Use @timestamp field to route documents to a backing index of a data stream#82079
Use @timestamp field to route documents to a backing index of a data stream#82079martijnvg merged 12 commits intoelastic:masterfrom
Conversation
| ensureExpectedToken(XContentParser.Token.FIELD_NAME, parser.nextToken(), parser); | ||
| ensureExpectedToken(XContentParser.Token.VALUE_STRING, parser.nextToken(), parser); | ||
| String timestampAsString = parser.text(); | ||
| // TODO: deal with nanos too here. |
There was a problem hiding this comment.
We add something (format string) to MappingMetadata that indicates how the @timestamp field should be parsed. We would need to fetch this from the latest backing index of a data stream.
Alternatively we can add information of how the @timestamp field should be parsed to DataStream class. Which feels like a better place, since we know this prior to selecting the right backing index based on the @timestamp field here.
|
Pinging @elastic/es-analytics-geo (Team:Analytics) |
|
Pinging @elastic/es-data-management (Team:Data Management) |
imotov
left a comment
There was a problem hiding this comment.
Looks good to me in general from the TSDB perspective. Left a couple of suggestions.
|
|
||
| Index result = dataStream.selectWriteIndex(timestamp, metadata); | ||
| if (result == null) { | ||
| throw new IllegalArgumentException("no index available for a document with an @timestamp of [" + timestampAsString + "]"); |
There was a problem hiding this comment.
It would be great if we could add a bit more useful information here. I think I would rephrase it as "the document timestamp [2022-01-07T19:04:41Z] is outside of ranges of currently writable indices: [[2022-01-06T00:00:00.000Z-2022-01-06T16:02:12.251Z], [2022-01-06T16:02:12.251Z-2022-01-06T20:02:12.251Z]]" or something like this.
| } | ||
|
|
||
| @Override | ||
| public Index getConcreteWriteIndex(IndexAbstraction ia, Metadata metadata) { |
There was a problem hiding this comment.
It feels like a bit too much logic for a data class, that the IndexRequest is essentially is. I wonder if it makes more sense as a part of IndexAbstraction instead.
dakrone
left a comment
There was a problem hiding this comment.
I left a few really minor comments, but otherwise this looks good to me.
A temporal slice of backing indices never overlap within a data stream, so either 1 backing index can be selected or none.
Can you point me to where we do this validation? I wanted to get more familiar with it.
| */ | ||
| int route(IndexRouting indexRouting); | ||
|
|
||
| default Index getConcreteWriteIndex(IndexAbstraction ia, Metadata metadata) { |
| try (XContentParser parser = contentType.xContent().createParser(TS_EXTRACT_CONFIG, source().streamInput())) { | ||
| ensureExpectedToken(XContentParser.Token.START_OBJECT, parser.nextToken(), parser); | ||
| ensureExpectedToken(XContentParser.Token.FIELD_NAME, parser.nextToken(), parser); | ||
| ensureExpectedToken(XContentParser.Token.VALUE_STRING, parser.nextToken(), parser); |
There was a problem hiding this comment.
● ● ● ● ●
◆ REQUIREMENTS ◆
Return everything in the pull request discussion from "It would be" down to "of IndexAbstraction instead.", copied word for word.
● ● ● ● ●
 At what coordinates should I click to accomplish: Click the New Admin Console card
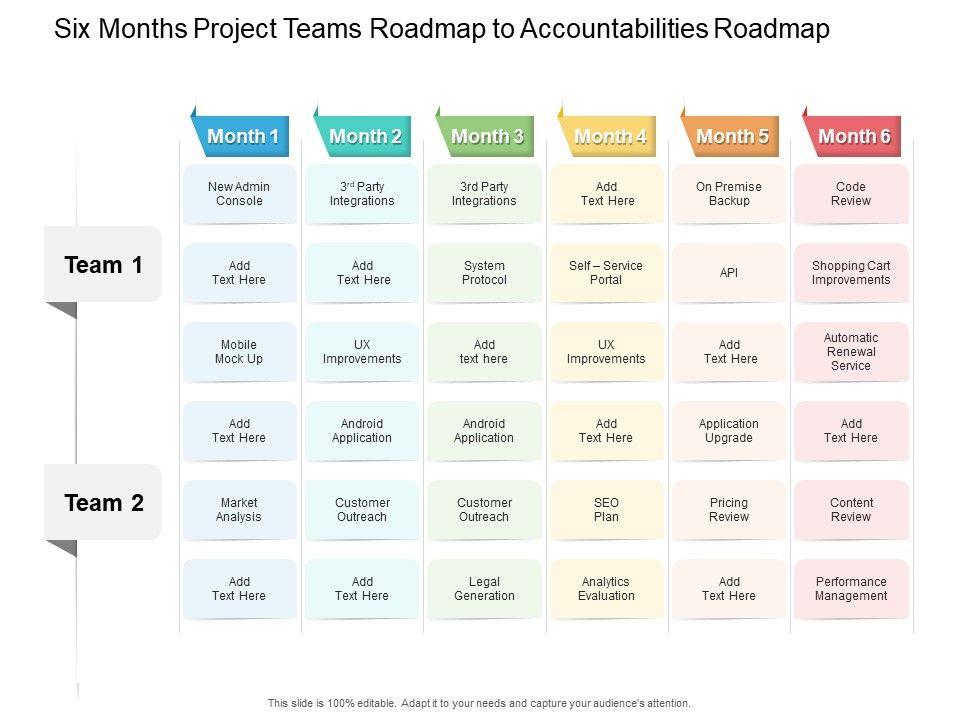coord(239,194)
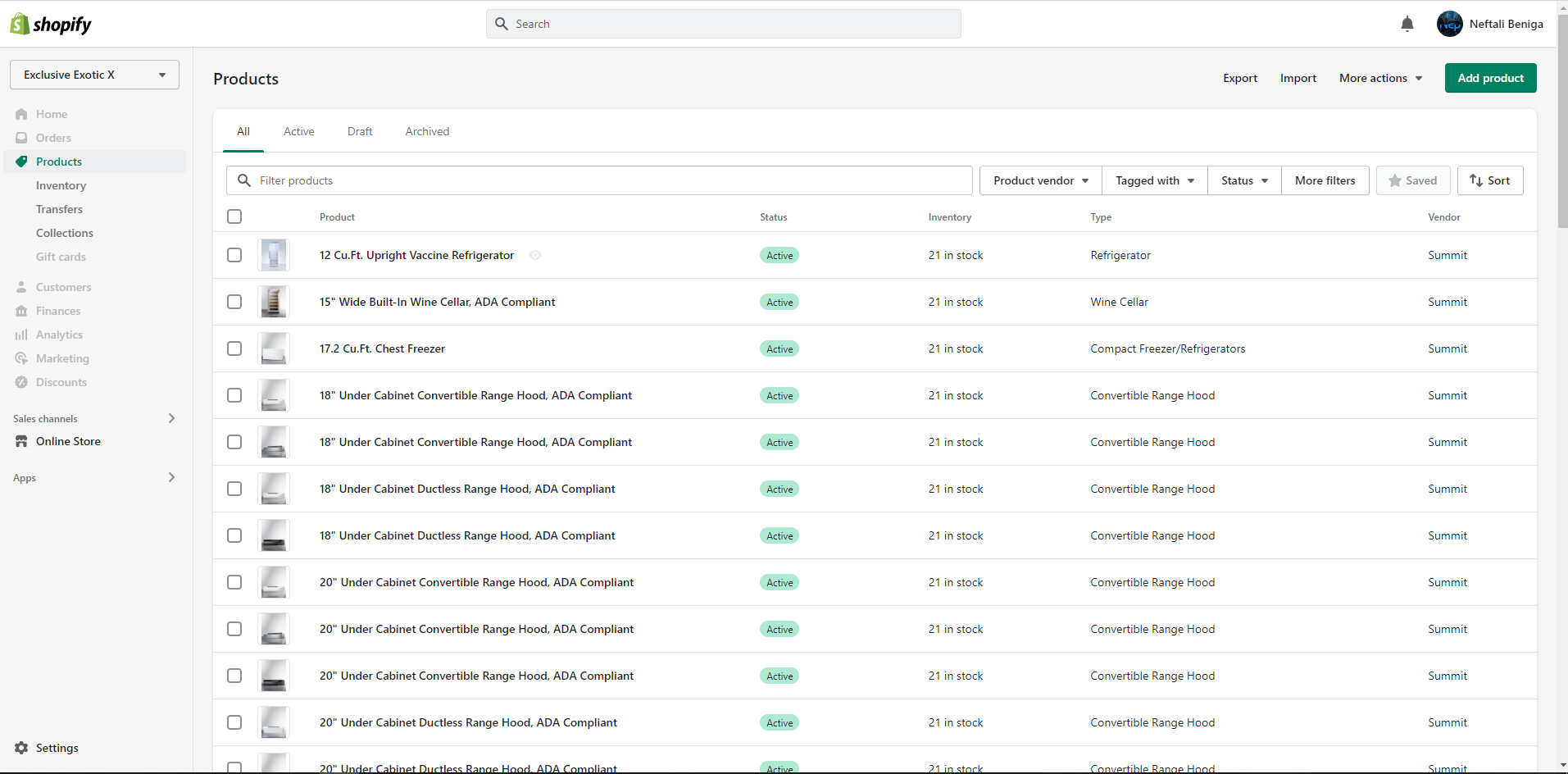Click the Discounts sidebar icon
The height and width of the screenshot is (774, 1568).
[21, 382]
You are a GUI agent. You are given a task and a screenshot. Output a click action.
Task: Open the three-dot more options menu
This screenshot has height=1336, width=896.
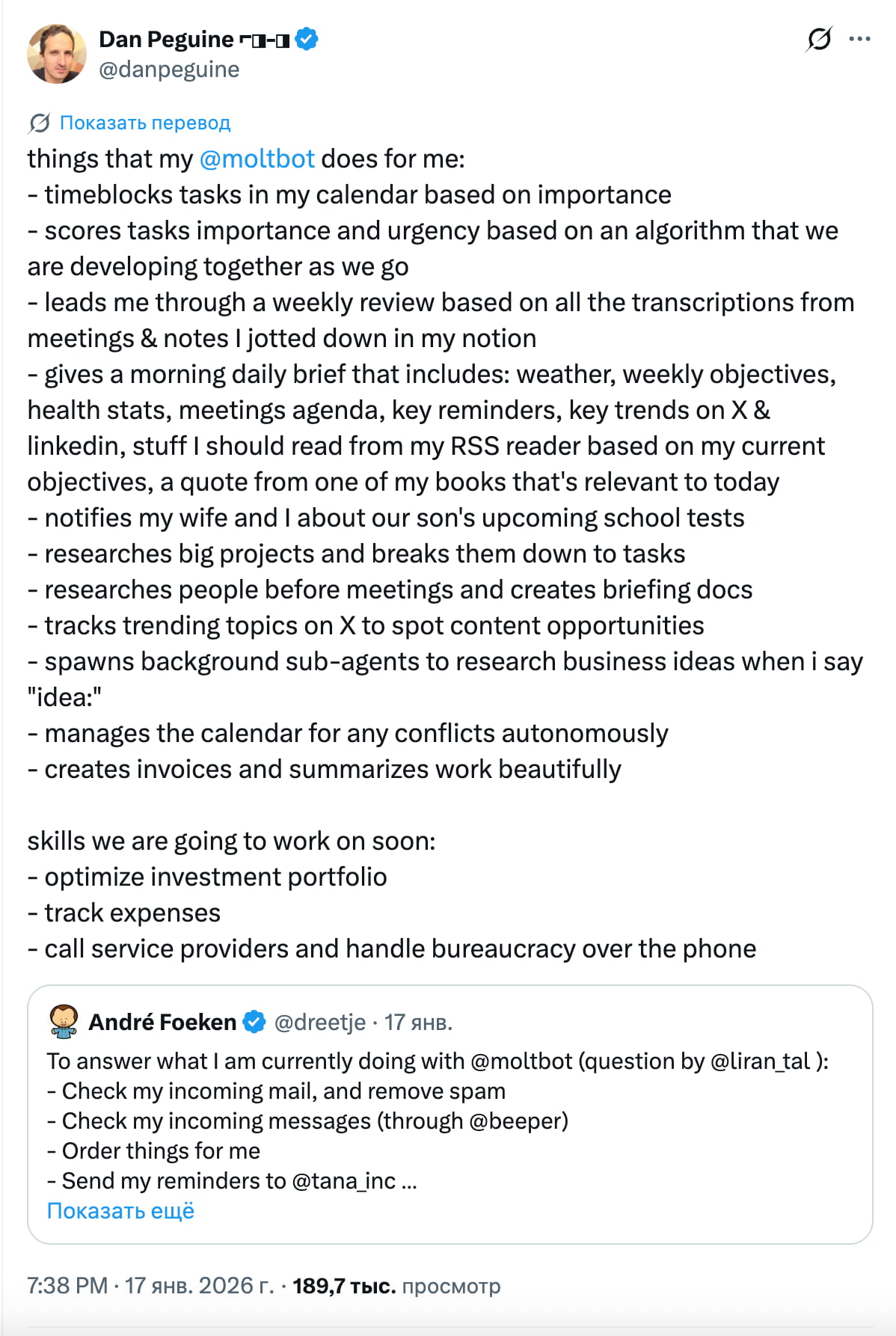click(x=860, y=39)
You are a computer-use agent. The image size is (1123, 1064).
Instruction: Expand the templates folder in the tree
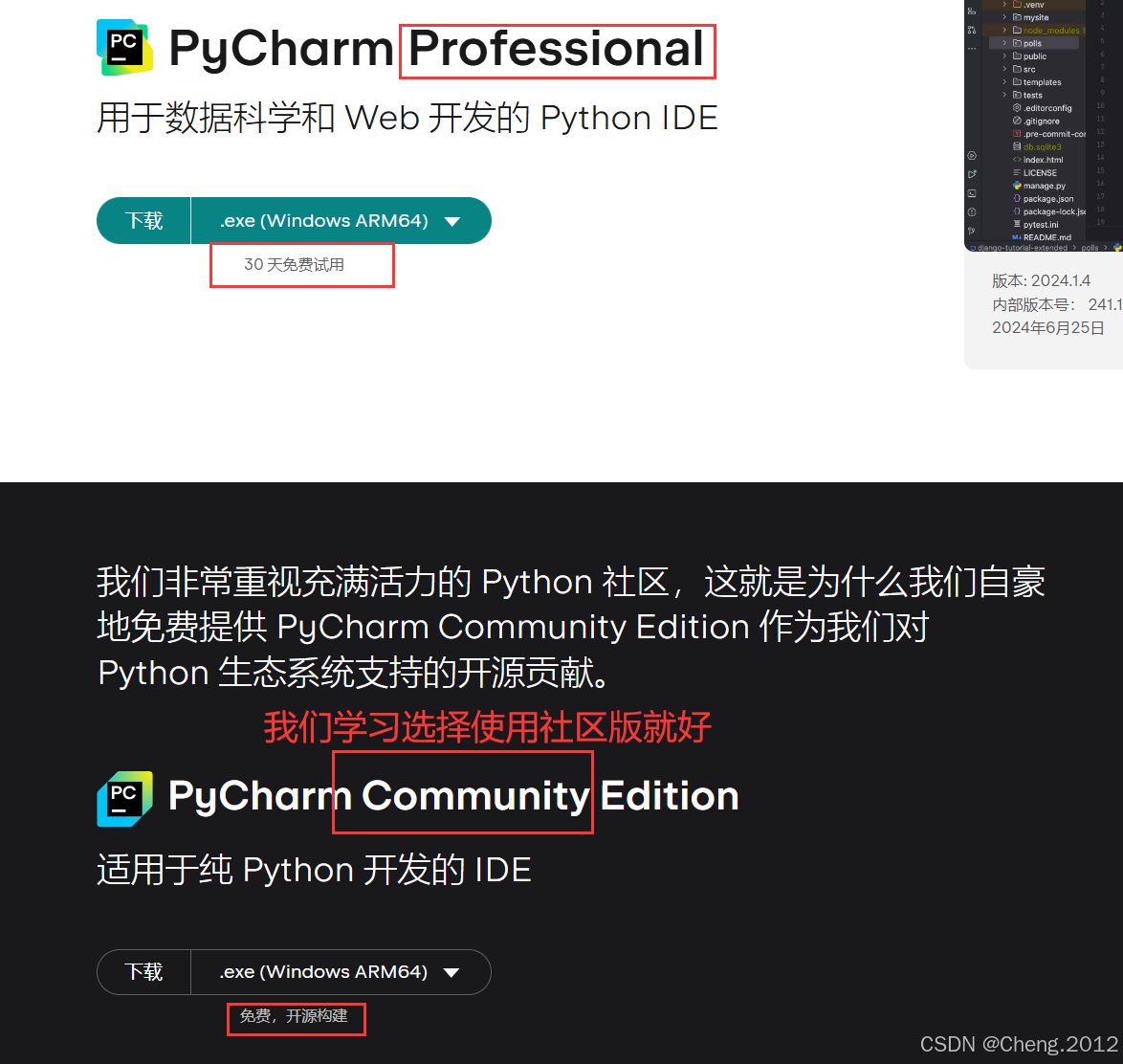[x=1004, y=81]
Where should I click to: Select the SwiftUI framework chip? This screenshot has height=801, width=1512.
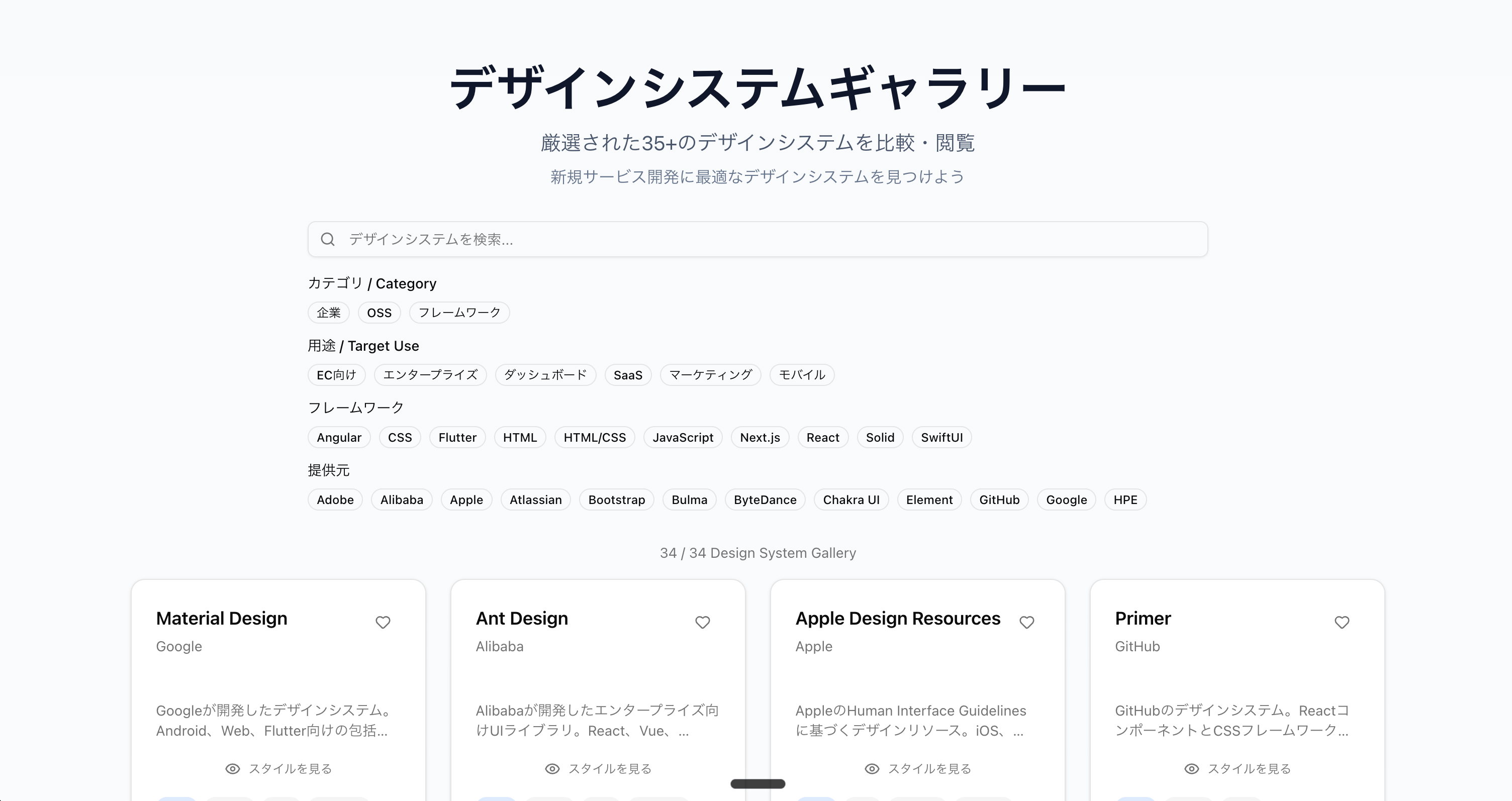(941, 438)
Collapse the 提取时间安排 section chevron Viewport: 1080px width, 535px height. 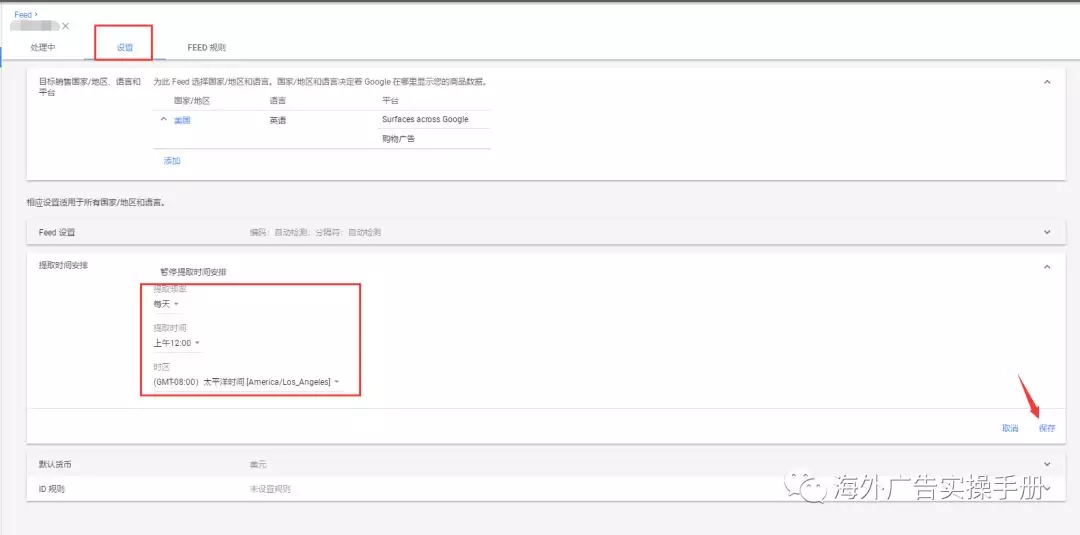[x=1047, y=267]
● ● ● ● ●
◆ SOLUTION BELOW ◆
It would be great if we could add a bit more useful information here. I think I would rephrase it as "the document timestamp [2022-01-07T19:04:41Z] is outside of ranges of currently writable indices: [[2022-01-06T00:00:00.000Z-2022-01-06T16:02:12.251Z], [2022-01-06T16:02:12.251Z-2022-01-06T20:02:12.251Z]]" or something like this.
| } | ||
|
|
||
| @Override | ||
| public Index getConcreteWriteIndex(IndexAbstraction ia, Metadata metadata) { |
There was a problem hiding this comment.
It feels like a bit too much logic for a data class, that the IndexRequest is essentially is. I wonder if it makes more sense as a part of IndexAbstraction instead.